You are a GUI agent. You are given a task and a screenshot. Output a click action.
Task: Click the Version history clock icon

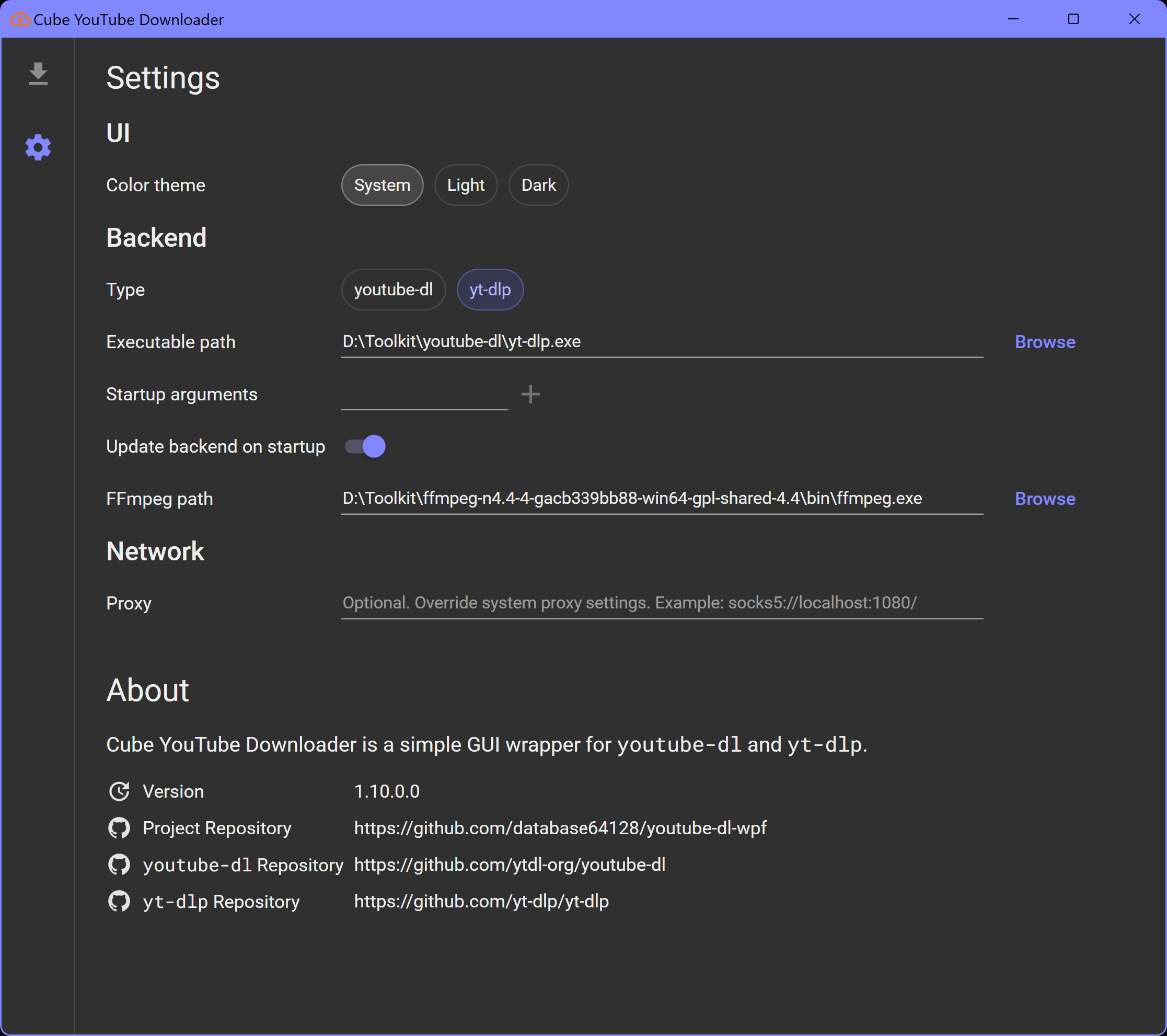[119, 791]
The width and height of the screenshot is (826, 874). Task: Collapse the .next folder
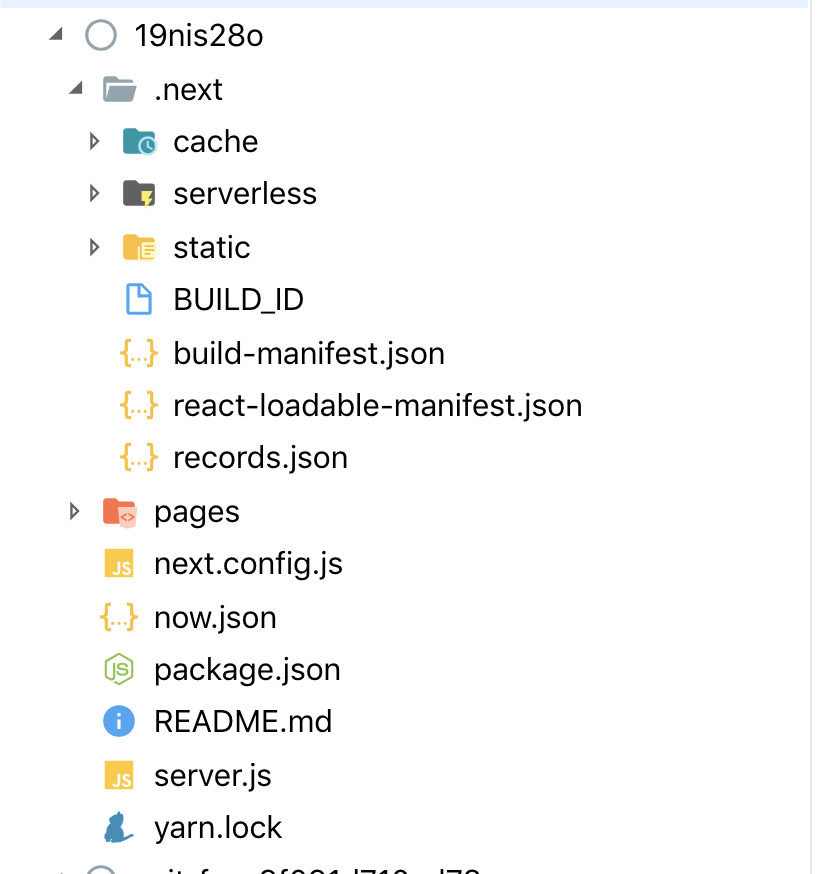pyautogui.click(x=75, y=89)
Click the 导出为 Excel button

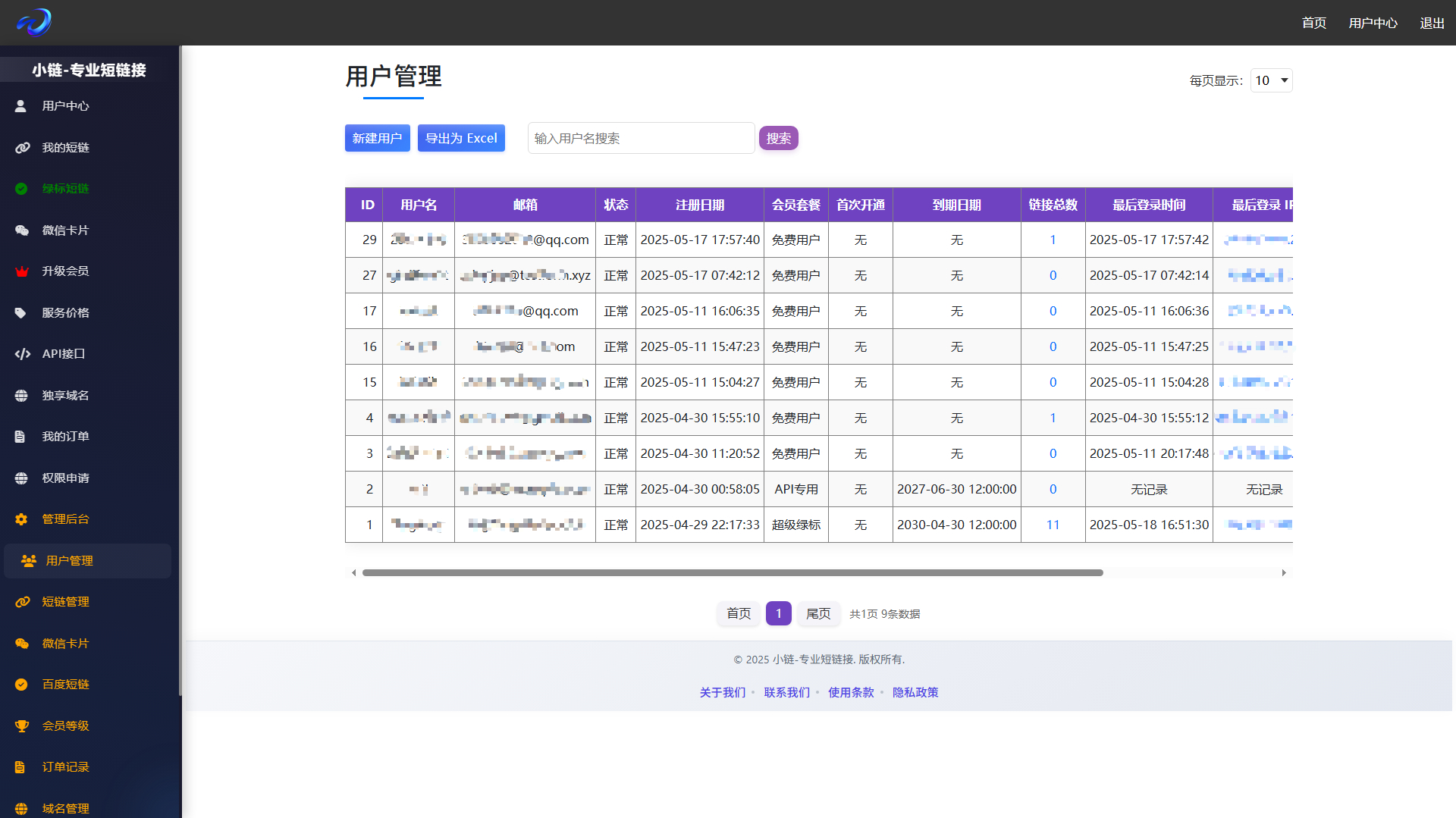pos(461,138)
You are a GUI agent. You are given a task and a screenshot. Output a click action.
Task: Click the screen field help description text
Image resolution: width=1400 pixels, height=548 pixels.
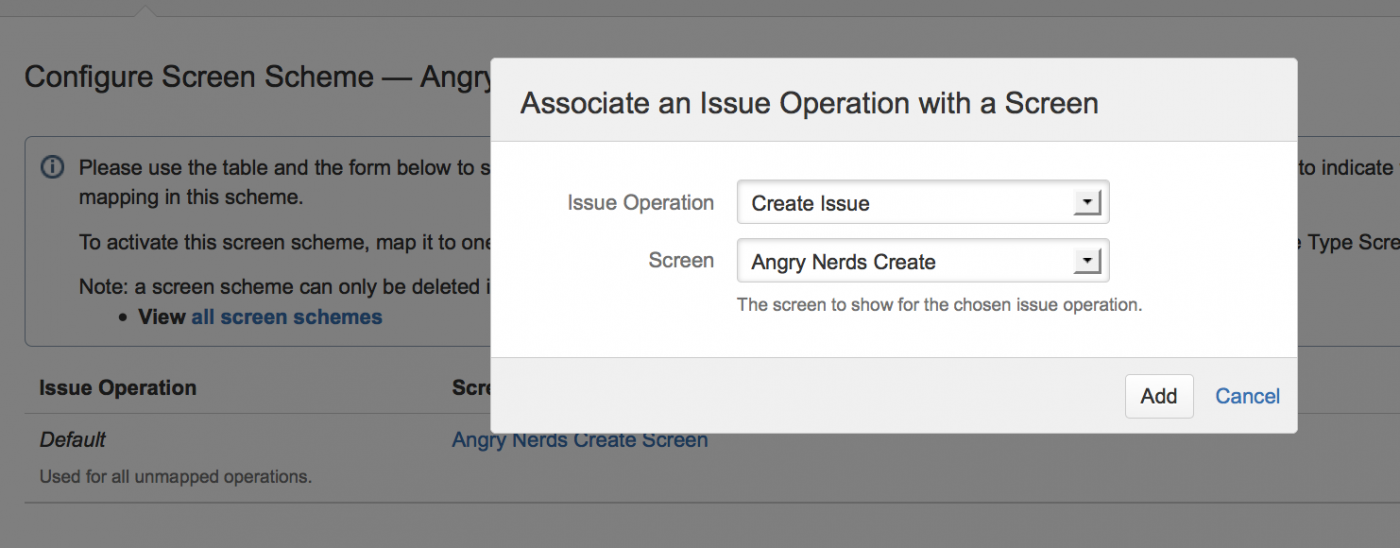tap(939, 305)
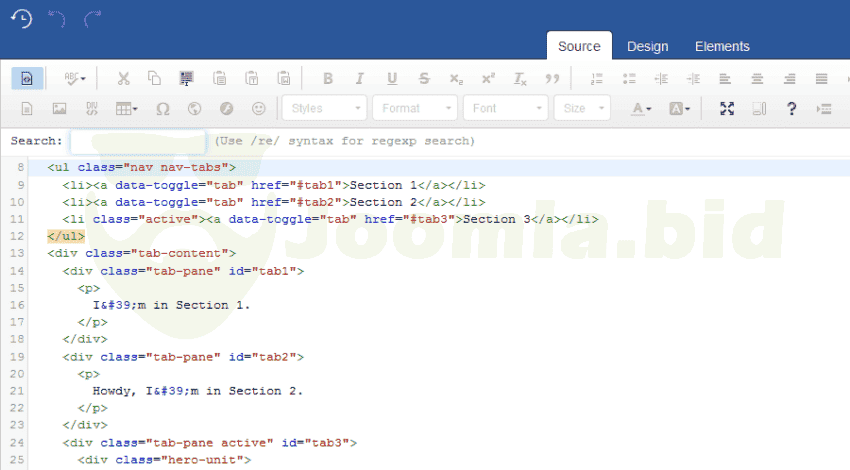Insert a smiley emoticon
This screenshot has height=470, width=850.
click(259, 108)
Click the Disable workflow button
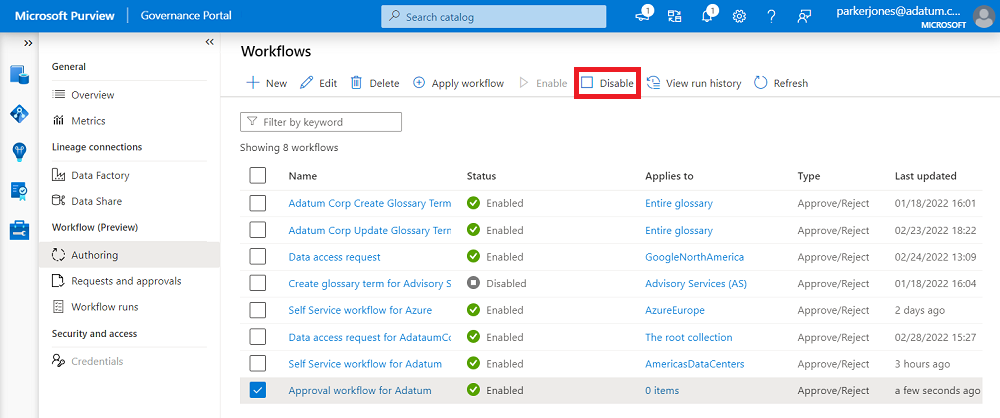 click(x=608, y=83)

★ ★ ★ ★

▶ **PROBLEM TO SOLVE**:
Format every line of the records above as a numbered list, leaving out blank lines and the pictures.

▶ **SOLUTION TO THIS PROBLEM**:
1. You are a GUI agent. You are given a task and a screenshot. Output a click action.
2. Task: Click the Version history clock icon
3. [119, 791]
4. The width and height of the screenshot is (826, 874). Task: Collapse the .next folder
5. pyautogui.click(x=75, y=89)
6. Click the 导出为 Excel button
7. pos(461,138)
8. You are a GUI agent. You are given a task and a screenshot. Output a click action.
9. Task: Click the screen field help description text
10. Image resolution: width=1400 pixels, height=548 pixels.
11. tap(939, 305)
12. Insert a smiley emoticon
13. This screenshot has height=470, width=850.
14. click(259, 108)
15. Click the Disable workflow button
16.  click(x=608, y=83)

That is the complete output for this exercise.